Reinholds.

Reinholds Bunde

Engineering @ Home

London, UK

I build customer-facing systems for companies that need reliability, speed, and pragmatic engineering.

Currently, I lead engineering at Home, splitting my time between product, JVM backends, distributed systems, and platform reliability.

Previously, I scaled payments infrastructure at Zopa and , built telemetry pipelines at Forter, and led engineering growth at KatKin.

Kotlin Java http4k React Full-Stack AI Agents Observability TypeScript CI/CD

Current Focus & Interests

I am currently optimizing for operational simplicity, highly responsive feedback loops, and workflows that reduce accidental complexity in small engineering teams.

Recent rabbit holes: Practical LLM integration to automate repetitive toil (rather than adding maintenance burden), lightweight state machines on SQL databases, and building deterministic CI/CD pipelines.

What I value: Clear ownership, systems designed to survive real users, and small, high-agency teams shipping code quickly.

Selected Writing & Thoughts

Why I Prefer http4k

It models HTTP as a pure function: HttpHandler = (Request) -> Response. No magic annotations, instant boot, and trivial unit testing.

AI in Real Pipelines

Excellent for eliminating boilerplate, but risky for system layout. Use AI to remove mechanical toil, not engineering judgment, and back it with deterministic tests.

Premature Platform Engineering

Until coordination is a bottleneck, internal platforms are a costly distraction. Prefer simple deployments, boring tech, and maximum product focus.

Engineering Principles & Mindset

Simplicity Over Cleverness

I believe the best system design is the one you can fully hold in your head. Avoid premature abstraction, keep telemetry robust from day one, and favor boring, well-understood technologies that ship fast and stay up.

Product-led Engineering

Great software isn't just about elegant code; it's about solving real human problems. I work closely with product and design, treating engineering decisions as product trade-offs where speed-to-feedback is a primary metric.

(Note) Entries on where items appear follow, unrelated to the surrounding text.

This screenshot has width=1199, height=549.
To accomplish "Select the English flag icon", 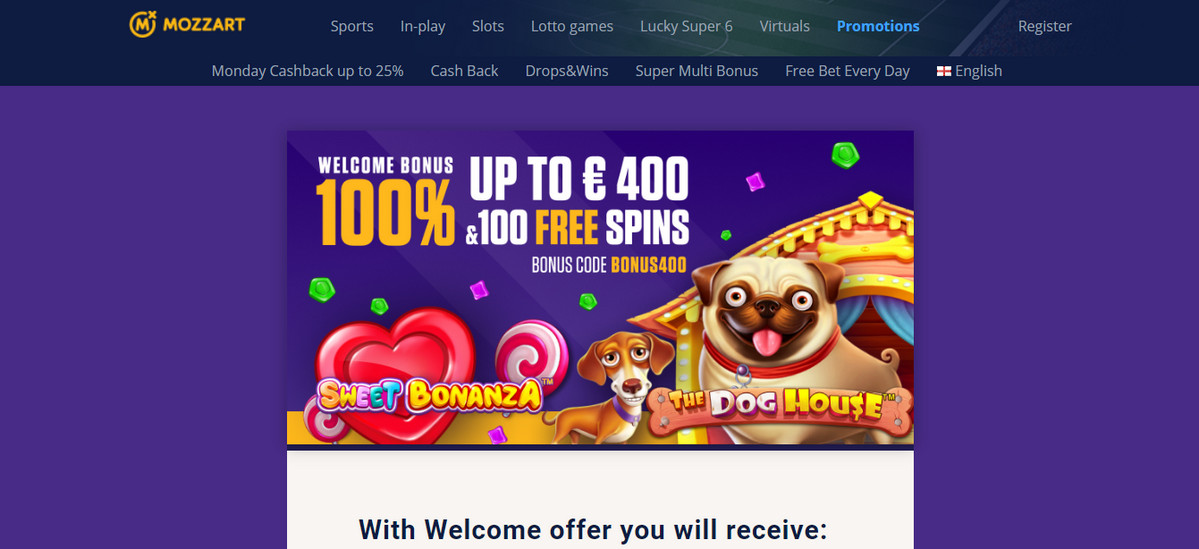I will pyautogui.click(x=944, y=71).
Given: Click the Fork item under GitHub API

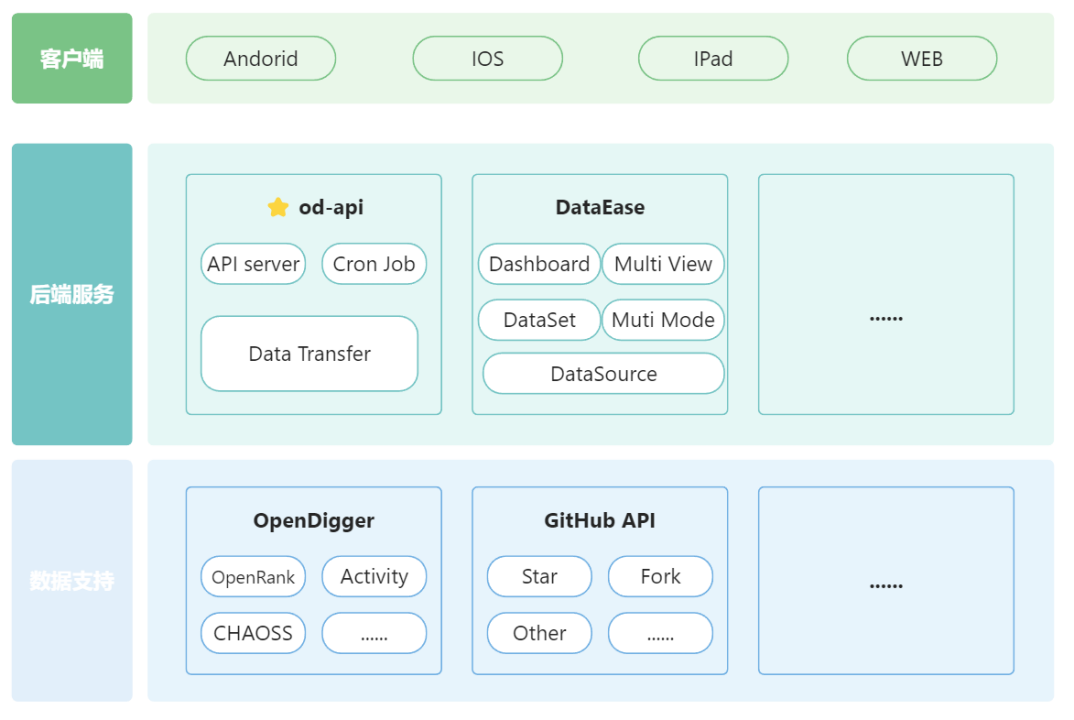Looking at the screenshot, I should point(660,577).
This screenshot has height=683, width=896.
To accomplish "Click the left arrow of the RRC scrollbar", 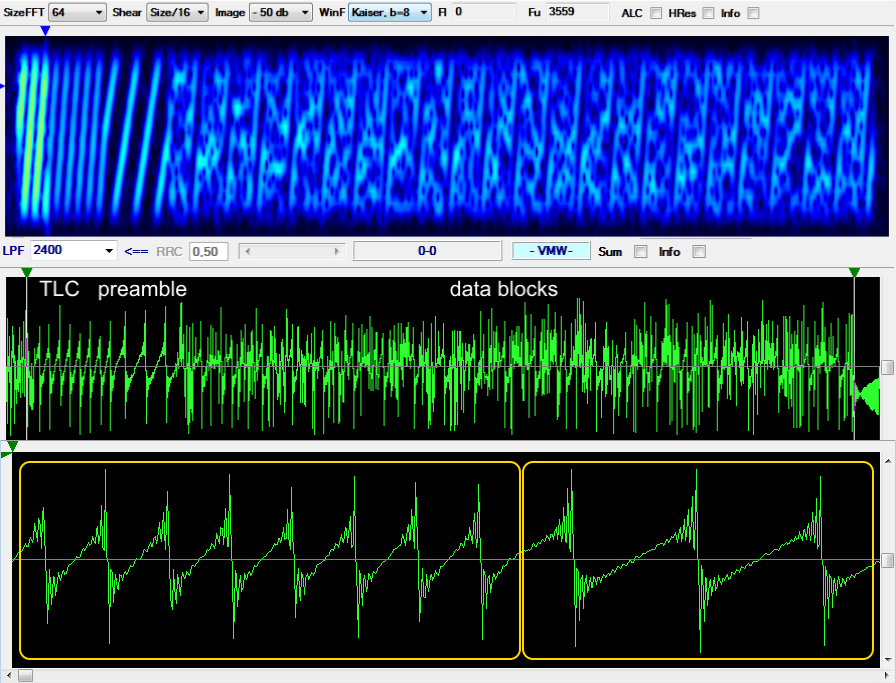I will point(247,251).
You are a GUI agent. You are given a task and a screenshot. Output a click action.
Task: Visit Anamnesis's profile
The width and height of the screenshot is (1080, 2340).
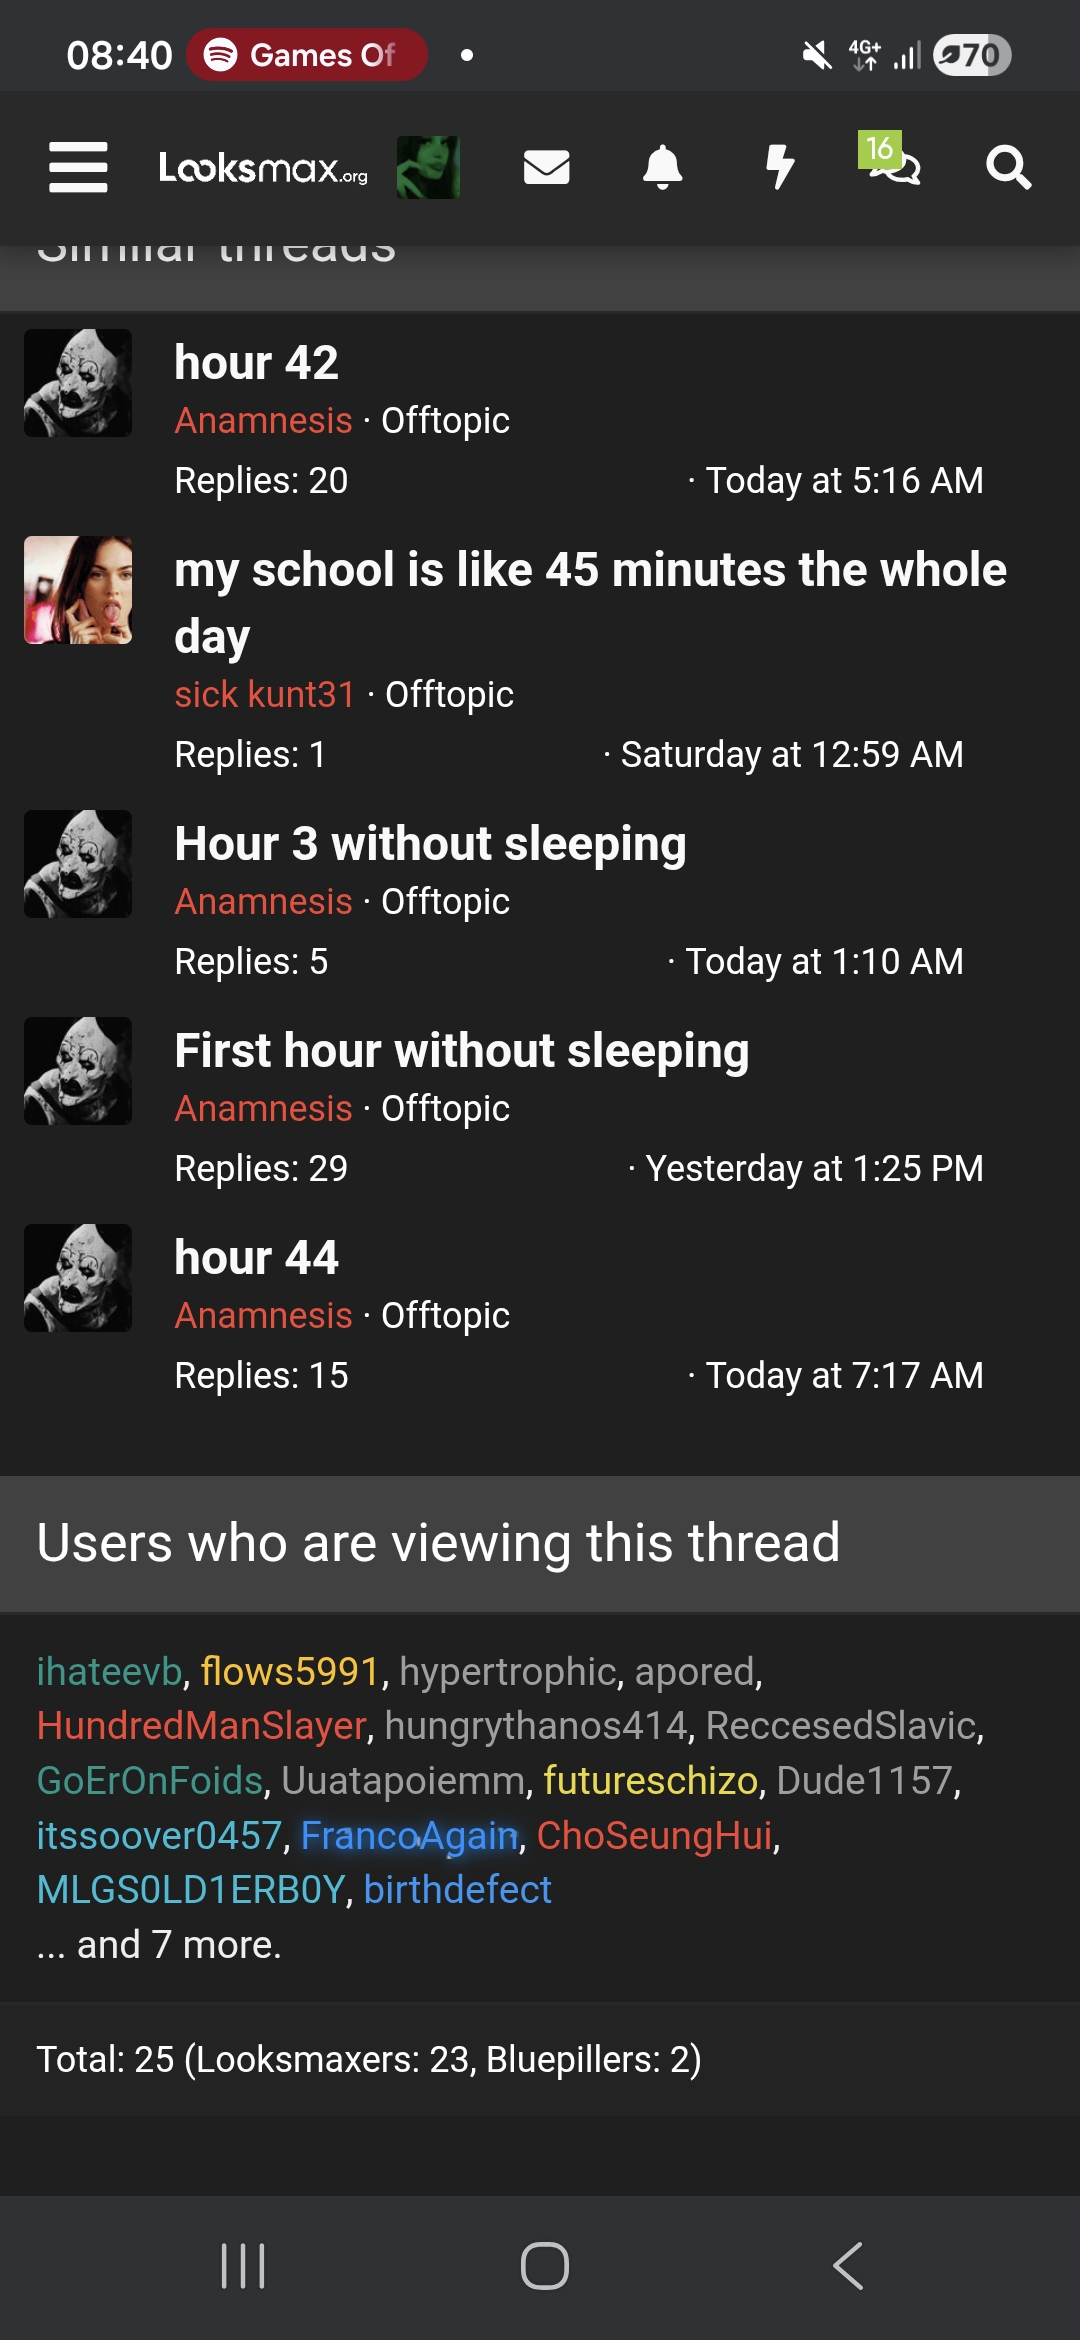coord(262,421)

Systems Should Be Debuggable

A system you cannot observe is a liability in production. I prioritize clear telemetry, predictable logging, and structured tracing from day one so that debugging is science, not luck.

Prefer Boring Technology

Keep your innovation tokens focused on your unique business problems, not your database or server framework. Choose proven, mature, and boring stacks to keep the operational burden low.